4) If you find the files, delete them asap. If you cannot delete them, post here, we'll try to figure out how to do it.

5) Search the Registry by doing this:

Start Menu > Run > type in "regedit" and click OK > Highlight My Computer in the newly opened Regedit box > Click on Edit > Click on Find > type in rsbo.exe

Repeat said steps for ALL these files:

rsbo.exe
kb1ss1p.dll
kb1ss1p.sys
in3.dll

6) If you find anything with those listed delete them immediately. Note: you may find something with a really long name when you look for "in3.dll" it's not it, it's actually a plugin3.dll :p

Secondary note: You will find strings related to your previous Start Menu > Search functions. It is just indicating that you recently did a search on this. Just to clear that up, I know it scared a lot of people.


Ashokan wrote:
Zosi's right.

It is okay if what you found is in HKEY_CURRENT_USER/Software/Microsoft/Search Assistant/ACMru/5603, probably looks something like:



[HKEY_CURRENT_USER\Software\Microsoft\Search Assistant\ACMru\5603]
(Default) REG_SZ Value not set
000 REG_SZ in3.dll
001 REG_SZ rsbo.exe
002 REG_SZ kb1ss1p.dll
003 REG_SZ kb1ss1p.sys

That's just the stuff you searched for in start button -> search.
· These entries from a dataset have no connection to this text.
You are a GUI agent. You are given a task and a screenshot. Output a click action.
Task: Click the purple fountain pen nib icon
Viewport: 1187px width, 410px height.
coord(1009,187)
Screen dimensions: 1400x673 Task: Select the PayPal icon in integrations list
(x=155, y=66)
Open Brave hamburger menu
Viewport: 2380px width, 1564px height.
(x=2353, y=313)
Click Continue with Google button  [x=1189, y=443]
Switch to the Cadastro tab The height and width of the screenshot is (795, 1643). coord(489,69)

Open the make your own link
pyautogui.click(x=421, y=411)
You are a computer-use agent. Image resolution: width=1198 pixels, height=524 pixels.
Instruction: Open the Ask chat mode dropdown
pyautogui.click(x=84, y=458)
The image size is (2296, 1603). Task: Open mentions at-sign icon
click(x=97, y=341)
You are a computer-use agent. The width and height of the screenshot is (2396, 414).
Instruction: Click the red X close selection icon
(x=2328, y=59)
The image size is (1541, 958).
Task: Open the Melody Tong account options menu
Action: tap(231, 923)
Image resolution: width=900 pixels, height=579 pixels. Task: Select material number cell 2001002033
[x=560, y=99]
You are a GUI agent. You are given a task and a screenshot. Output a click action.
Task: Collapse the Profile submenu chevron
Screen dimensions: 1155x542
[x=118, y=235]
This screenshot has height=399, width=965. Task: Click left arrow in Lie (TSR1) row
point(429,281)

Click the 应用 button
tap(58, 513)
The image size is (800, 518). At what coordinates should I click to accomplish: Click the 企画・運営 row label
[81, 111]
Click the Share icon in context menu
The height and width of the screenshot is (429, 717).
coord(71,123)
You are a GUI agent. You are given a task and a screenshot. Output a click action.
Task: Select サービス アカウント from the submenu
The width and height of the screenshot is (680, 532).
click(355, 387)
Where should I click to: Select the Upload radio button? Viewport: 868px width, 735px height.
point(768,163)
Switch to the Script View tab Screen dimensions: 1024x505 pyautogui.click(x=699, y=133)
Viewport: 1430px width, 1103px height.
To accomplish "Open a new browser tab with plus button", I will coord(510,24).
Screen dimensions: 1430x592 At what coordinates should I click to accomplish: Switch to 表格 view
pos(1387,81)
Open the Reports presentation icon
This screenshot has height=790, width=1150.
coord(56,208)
You can test it. Type in something completely random, refresh that regedit 5603 folder and it will be there.

7) Restart your computer, research to make sure it's all gone. You should be clean.

8) If you are all clean, now is the time to change your password in case RMT have gotten it. Do so. If you want 100% extra security, call SE, have them change it.

Keep your hardwork safe! I don;t want to see 4 years go to a RMT :P

Markus. D
12-29-2007, 03:43 AM
Psssh, They will fall soon, nothing but a past hazzard.

eternalshiva
01-01-2008, 04:20 PM
going on 2500 accounts hacked this past 2 months through these methods since the release of WoTG, SE is staying quiet on the subject and isn't being very helpful. I'm just trying to protect our hard work by posting this ;/

Markus. D
01-01-2008, 06:35 PM
Oh gosh! wow! that bad X_X!

that's almost a whole small server's worth!


I at least hope SE is doing more than keeping quiet... Maliscious hacking can only get worse if nothing revolutionary is done.